(Exercise input begins)

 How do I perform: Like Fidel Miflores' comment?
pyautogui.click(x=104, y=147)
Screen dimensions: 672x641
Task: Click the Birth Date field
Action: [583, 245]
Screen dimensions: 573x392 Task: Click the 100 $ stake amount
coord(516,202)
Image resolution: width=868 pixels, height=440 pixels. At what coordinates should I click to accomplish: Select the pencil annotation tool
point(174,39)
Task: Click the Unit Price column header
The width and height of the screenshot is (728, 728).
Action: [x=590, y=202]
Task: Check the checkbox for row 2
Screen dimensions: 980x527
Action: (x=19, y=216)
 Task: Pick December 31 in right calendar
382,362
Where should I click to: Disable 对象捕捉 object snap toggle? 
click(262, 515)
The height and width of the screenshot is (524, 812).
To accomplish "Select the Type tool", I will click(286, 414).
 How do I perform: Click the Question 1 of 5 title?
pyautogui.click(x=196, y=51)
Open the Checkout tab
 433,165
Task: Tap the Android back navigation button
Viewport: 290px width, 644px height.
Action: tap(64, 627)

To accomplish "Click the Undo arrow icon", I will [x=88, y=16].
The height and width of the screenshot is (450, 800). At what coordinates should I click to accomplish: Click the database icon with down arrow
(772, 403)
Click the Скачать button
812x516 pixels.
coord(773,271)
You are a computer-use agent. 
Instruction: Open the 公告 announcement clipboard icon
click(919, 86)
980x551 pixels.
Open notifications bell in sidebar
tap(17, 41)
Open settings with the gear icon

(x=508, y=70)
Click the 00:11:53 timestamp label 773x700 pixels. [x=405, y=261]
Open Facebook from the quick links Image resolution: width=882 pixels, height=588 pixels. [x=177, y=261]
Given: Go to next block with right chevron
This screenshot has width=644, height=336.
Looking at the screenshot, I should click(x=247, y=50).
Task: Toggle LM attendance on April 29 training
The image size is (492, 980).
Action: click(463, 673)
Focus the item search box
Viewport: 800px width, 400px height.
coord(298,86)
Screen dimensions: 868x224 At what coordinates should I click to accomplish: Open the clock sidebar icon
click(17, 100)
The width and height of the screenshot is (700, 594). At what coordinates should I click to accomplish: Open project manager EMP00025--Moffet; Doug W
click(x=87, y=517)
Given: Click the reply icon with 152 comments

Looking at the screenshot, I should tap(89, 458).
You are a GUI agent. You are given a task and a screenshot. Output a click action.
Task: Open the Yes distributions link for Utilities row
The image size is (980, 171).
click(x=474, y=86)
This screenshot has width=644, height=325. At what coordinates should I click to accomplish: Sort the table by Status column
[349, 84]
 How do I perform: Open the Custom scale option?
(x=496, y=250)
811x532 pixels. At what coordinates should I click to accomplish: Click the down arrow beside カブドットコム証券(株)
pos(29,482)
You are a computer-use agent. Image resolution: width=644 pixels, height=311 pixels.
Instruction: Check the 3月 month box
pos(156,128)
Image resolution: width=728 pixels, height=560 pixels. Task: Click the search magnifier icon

(Exercise input ends)

Directions for this task ▸
An exact written copy of every entry is the required answer.

Task output ▸
 How do I perform: Like Fidel Miflores' comment?
pyautogui.click(x=104, y=147)
Screen dimensions: 672x641
Task: Click the Birth Date field
Action: [583, 245]
Screen dimensions: 573x392 Task: Click the 100 $ stake amount
coord(516,202)
Image resolution: width=868 pixels, height=440 pixels. At what coordinates should I click to accomplish: Select the pencil annotation tool
point(174,39)
Task: Click the Unit Price column header
The width and height of the screenshot is (728, 728).
Action: [x=590, y=202]
Task: Check the checkbox for row 2
Screen dimensions: 980x527
Action: (x=19, y=216)
 Task: Pick December 31 in right calendar
382,362
Where should I click to: Disable 对象捕捉 object snap toggle? 
click(262, 515)
The height and width of the screenshot is (524, 812).
To accomplish "Select the Type tool", I will click(286, 414).
 How do I perform: Click the Question 1 of 5 title?
pyautogui.click(x=196, y=51)
Open the Checkout tab
 433,165
Task: Tap the Android back navigation button
Viewport: 290px width, 644px height.
Action: tap(64, 627)

To accomplish "Click the Undo arrow icon", I will [x=88, y=16].
The height and width of the screenshot is (450, 800). At what coordinates should I click to accomplish: Click the database icon with down arrow
(772, 403)
Click the Скачать button
812x516 pixels.
coord(773,271)
You are a computer-use agent. 
Instruction: Open the 公告 announcement clipboard icon
click(919, 86)
980x551 pixels.
Open notifications bell in sidebar
tap(17, 41)
Open settings with the gear icon

(x=508, y=70)
Click the 00:11:53 timestamp label 773x700 pixels. [x=405, y=261]
Open Facebook from the quick links Image resolution: width=882 pixels, height=588 pixels. [x=177, y=261]
Given: Go to next block with right chevron
This screenshot has width=644, height=336.
Looking at the screenshot, I should click(x=247, y=50).
Task: Toggle LM attendance on April 29 training
The image size is (492, 980).
Action: click(463, 673)
Focus the item search box
Viewport: 800px width, 400px height.
coord(298,86)
Screen dimensions: 868x224 At what coordinates should I click to accomplish: Open the clock sidebar icon
click(17, 100)
The width and height of the screenshot is (700, 594). At what coordinates should I click to accomplish: Open project manager EMP00025--Moffet; Doug W
click(x=87, y=517)
Given: Click the reply icon with 152 comments

Looking at the screenshot, I should tap(89, 458).
You are a GUI agent. You are given a task and a screenshot. Output a click action.
Task: Open the Yes distributions link for Utilities row
The image size is (980, 171).
click(x=474, y=86)
This screenshot has width=644, height=325. At what coordinates should I click to accomplish: Sort the table by Status column
[349, 84]
 How do I perform: Open the Custom scale option?
(x=496, y=250)
811x532 pixels. At what coordinates should I click to accomplish: Click the down arrow beside カブドットコム証券(株)
pos(29,482)
You are a computer-use agent. Image resolution: width=644 pixels, height=311 pixels.
Instruction: Check the 3月 month box
pos(156,128)
Image resolution: width=728 pixels, height=560 pixels. Task: Click the search magnifier icon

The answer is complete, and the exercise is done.